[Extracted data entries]
════════════════

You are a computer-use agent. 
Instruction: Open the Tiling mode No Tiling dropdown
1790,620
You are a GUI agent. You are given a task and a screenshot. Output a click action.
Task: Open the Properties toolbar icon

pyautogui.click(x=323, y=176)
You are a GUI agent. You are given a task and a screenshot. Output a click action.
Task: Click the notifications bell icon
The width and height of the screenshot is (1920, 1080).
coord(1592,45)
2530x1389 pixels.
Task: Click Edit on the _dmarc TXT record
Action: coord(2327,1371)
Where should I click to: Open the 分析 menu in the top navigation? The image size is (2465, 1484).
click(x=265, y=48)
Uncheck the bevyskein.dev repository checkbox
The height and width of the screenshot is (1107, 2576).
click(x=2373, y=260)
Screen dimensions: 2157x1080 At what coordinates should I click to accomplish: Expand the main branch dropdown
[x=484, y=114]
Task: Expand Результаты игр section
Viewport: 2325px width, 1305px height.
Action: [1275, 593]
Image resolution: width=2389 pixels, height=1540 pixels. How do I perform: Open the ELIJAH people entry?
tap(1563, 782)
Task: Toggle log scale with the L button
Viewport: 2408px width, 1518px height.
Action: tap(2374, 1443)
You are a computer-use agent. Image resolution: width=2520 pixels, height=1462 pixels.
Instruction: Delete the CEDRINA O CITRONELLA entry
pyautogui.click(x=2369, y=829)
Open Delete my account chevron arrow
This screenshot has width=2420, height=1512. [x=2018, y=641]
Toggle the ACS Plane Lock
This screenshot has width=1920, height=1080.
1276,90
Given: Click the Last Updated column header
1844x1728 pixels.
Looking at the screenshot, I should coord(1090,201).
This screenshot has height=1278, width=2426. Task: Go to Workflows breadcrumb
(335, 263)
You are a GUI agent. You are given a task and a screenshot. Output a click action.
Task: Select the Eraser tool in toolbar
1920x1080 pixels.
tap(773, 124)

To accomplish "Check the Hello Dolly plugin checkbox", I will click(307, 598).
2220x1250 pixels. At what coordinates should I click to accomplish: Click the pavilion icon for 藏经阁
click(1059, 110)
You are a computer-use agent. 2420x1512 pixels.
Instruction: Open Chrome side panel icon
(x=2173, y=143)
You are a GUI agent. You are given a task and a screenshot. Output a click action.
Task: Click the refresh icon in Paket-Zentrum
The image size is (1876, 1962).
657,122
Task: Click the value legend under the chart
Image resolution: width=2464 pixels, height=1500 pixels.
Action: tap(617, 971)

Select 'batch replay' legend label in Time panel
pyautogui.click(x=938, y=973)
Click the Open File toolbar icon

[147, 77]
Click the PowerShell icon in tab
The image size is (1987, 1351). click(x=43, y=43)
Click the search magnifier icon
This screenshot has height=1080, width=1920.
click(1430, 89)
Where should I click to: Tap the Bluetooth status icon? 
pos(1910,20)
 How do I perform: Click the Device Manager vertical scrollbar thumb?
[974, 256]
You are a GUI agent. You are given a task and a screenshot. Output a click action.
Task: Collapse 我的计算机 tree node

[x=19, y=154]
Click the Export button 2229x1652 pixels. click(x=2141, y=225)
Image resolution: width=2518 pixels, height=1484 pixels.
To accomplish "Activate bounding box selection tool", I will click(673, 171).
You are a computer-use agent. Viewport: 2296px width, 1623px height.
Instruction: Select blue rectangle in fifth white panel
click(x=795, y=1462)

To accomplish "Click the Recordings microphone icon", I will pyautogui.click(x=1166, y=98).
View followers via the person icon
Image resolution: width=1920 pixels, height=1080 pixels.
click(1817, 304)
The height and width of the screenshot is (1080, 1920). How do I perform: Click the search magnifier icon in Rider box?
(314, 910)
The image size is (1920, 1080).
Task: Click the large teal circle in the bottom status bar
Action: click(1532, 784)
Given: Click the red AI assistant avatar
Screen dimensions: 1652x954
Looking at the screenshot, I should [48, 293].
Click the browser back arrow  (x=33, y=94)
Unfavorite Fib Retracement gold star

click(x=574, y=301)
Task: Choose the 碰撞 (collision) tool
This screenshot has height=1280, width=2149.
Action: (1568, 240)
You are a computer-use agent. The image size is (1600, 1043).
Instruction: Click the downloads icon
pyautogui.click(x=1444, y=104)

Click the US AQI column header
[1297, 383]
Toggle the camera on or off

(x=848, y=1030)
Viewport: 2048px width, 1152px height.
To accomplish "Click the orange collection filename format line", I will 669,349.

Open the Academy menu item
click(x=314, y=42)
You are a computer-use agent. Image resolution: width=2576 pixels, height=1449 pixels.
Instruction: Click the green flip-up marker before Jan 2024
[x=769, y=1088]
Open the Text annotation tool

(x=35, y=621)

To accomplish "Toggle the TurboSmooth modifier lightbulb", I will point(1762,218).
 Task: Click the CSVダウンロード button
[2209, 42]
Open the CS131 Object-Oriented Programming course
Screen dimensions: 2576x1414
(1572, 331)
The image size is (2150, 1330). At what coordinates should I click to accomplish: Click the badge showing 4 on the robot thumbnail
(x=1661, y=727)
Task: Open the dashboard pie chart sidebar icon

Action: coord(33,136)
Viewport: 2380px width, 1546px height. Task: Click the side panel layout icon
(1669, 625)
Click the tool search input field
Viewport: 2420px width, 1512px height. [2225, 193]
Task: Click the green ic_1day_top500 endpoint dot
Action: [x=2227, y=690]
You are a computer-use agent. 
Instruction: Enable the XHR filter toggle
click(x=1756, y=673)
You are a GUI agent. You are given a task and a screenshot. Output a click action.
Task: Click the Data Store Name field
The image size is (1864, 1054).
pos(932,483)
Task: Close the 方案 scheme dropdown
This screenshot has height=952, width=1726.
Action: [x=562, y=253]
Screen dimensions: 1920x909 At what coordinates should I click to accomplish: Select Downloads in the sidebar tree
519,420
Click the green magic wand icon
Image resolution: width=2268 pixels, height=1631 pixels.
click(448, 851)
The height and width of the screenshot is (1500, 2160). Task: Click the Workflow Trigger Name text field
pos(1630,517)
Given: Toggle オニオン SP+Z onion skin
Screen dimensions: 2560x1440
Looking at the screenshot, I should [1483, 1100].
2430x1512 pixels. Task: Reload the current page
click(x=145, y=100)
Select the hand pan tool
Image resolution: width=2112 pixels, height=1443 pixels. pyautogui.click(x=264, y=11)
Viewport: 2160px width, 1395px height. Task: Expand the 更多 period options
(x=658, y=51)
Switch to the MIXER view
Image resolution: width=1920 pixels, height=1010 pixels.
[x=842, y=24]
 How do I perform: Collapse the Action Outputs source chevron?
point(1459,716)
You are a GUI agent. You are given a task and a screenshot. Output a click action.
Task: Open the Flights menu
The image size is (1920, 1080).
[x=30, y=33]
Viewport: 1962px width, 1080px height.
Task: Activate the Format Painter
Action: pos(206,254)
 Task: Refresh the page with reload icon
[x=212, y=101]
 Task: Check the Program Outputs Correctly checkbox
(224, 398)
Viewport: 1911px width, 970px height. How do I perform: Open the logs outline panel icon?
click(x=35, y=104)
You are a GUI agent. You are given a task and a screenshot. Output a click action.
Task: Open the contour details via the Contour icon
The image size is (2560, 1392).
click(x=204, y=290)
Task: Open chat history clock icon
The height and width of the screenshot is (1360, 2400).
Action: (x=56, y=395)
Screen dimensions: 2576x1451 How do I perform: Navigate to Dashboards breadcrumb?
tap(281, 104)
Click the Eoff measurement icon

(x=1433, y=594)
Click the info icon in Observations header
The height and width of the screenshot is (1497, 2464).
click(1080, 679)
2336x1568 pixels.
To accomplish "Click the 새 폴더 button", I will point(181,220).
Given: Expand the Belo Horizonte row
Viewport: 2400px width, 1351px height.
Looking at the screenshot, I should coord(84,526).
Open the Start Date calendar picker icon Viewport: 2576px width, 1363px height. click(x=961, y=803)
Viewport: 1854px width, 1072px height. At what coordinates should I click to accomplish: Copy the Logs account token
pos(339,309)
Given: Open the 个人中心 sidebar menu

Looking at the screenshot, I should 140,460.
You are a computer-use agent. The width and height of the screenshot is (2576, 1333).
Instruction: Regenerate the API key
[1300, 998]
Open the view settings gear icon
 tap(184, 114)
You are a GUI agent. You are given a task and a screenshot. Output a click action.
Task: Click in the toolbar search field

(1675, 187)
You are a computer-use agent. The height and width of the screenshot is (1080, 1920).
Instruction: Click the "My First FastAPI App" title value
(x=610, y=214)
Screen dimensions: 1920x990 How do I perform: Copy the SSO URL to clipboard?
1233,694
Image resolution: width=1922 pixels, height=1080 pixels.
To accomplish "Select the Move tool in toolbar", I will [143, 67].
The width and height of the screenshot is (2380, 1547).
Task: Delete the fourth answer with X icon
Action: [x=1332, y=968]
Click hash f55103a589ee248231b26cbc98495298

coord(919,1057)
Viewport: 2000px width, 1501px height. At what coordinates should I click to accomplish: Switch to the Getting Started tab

════════════════

-- What is required --
Look above for the line with "Image resolution: width=1920 pixels, height=1080" and the line with "Given: Click the red AI assistant avatar". Write out those two lines and all the lines between them, exactly, and no others.

-- Result below --
Image resolution: width=1920 pixels, height=1080 pixels.
click(1817, 304)
The height and width of the screenshot is (1080, 1920). How do I perform: Click the search magnifier icon in Rider box?
(314, 910)
The image size is (1920, 1080).
Task: Click the large teal circle in the bottom status bar
Action: click(1532, 784)
Given: Click the red AI assistant avatar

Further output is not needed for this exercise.